Collected data

=====

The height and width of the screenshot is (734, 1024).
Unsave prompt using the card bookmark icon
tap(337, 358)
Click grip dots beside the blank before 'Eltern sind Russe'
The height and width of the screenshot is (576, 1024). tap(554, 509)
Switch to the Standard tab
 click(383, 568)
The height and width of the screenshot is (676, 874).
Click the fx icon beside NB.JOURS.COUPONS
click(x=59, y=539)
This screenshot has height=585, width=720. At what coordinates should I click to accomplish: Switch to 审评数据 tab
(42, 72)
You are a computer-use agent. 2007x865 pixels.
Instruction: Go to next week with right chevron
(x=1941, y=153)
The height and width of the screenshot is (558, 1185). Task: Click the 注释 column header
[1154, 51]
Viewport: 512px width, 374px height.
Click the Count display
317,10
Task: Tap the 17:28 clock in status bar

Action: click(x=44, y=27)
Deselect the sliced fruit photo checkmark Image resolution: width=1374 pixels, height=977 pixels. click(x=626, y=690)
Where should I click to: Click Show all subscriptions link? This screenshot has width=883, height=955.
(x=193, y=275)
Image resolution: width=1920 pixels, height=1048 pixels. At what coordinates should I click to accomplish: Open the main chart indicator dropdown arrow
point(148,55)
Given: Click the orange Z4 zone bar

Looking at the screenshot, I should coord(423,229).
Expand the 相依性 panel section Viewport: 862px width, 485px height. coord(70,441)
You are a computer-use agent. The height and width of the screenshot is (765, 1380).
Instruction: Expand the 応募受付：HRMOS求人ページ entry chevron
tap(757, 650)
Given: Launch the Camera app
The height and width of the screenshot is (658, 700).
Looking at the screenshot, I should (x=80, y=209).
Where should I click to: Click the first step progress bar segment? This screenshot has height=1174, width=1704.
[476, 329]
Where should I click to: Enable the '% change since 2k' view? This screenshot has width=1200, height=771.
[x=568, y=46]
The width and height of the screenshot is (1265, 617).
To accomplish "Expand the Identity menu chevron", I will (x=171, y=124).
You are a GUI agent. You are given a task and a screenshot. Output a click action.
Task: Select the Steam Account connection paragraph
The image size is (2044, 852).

=====

→ **Activity**: Each line of the data above that contains the string "agent" should be counted; give only the total.

→ **Your response**: 3